The new infrastructure, using the shared GBIF/ALA codebase, increases data indexing speeds for the ALA, reduces its operational costs and reduces long-term technical debt accumulated by developing independent systems. These efficiencies are critical for the ALA’s infrastructure to keep pace with data growing at a rate of more than one million species occurrence records every year.
Users have already reported that ALA’s systems are more responsive, particularly when searching species data, navigating the maps and using the Spatial Portal analytical tool, reports Javier Molina, project lead for the Core Infrastructure Upgrade Project. Publishers may also see improvements, given that the infrastructure smoothly processed an update to a dataset of more than 20 million records from eBird Australia.
The improvements have also generated an immediate return on the teams’ investment in the collaboration. During its first day in production, the cost of operating the ALA infrastructure was reduced by 43 per cent, a rate that will net annual savings of nearly €50,000 (AU$ 79,000).

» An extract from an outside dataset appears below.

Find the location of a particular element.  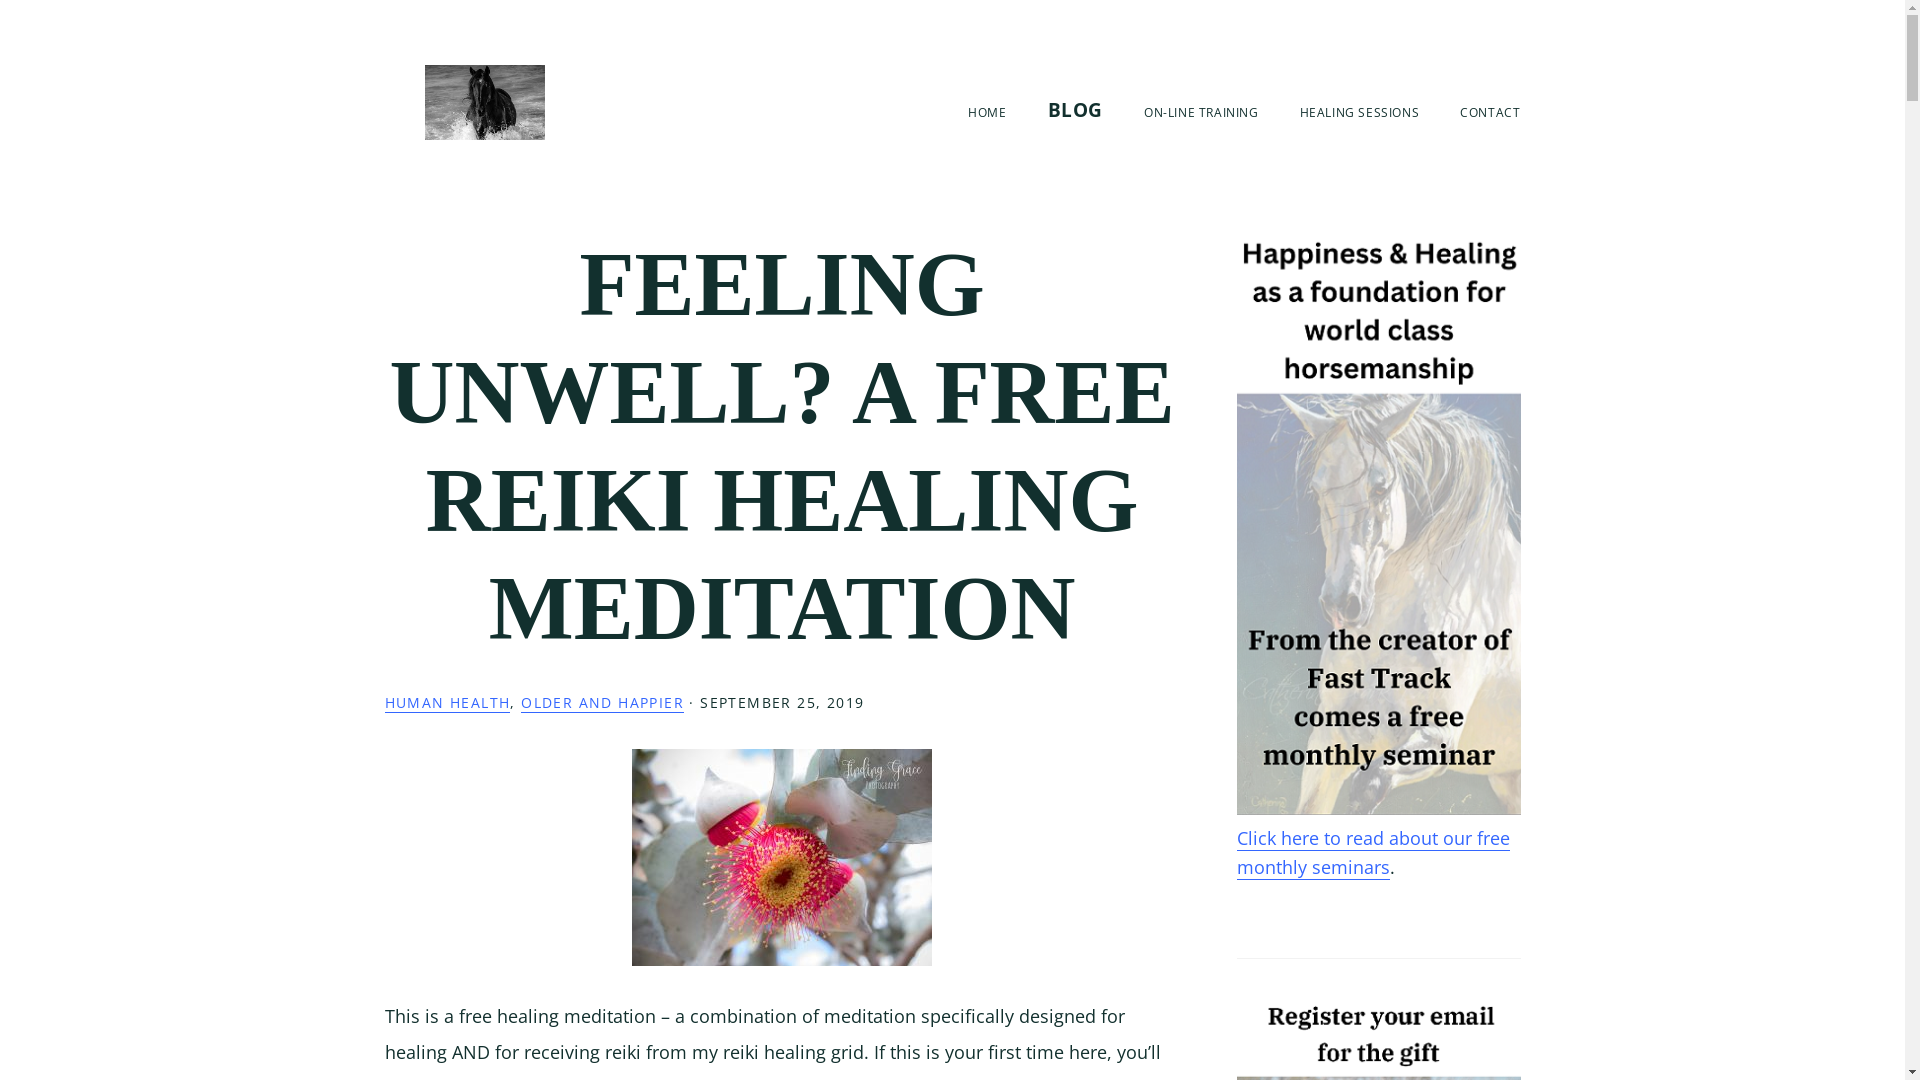

'OLDER AND HAPPIER' is located at coordinates (601, 701).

The recent upgrade also improves the consistency in how the ALA, GBIF and other biodiversity infrastructures process data. Given that many users of the ALA also frequently access data through GBIF, uniform handling of data flags and interpretations eliminates potential sources of confusion and enables them to use both platforms with proficiency.

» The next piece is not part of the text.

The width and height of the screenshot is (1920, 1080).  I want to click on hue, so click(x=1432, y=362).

With this first stage of the project complete, the ALA will set its sights on simplifying data ingestion processes and further collaboration with GBIF on shared goals such as establishing common vocabularies and managing DNA-derived records more consistently.
Last, and most definitely not least, comes engagement of the wider Living Atlases community. This group comprises more than two dozen international teams in the GBIF network who implement the open-source platform originally developed by the ALA in other national, thematic, regional and institutional settings.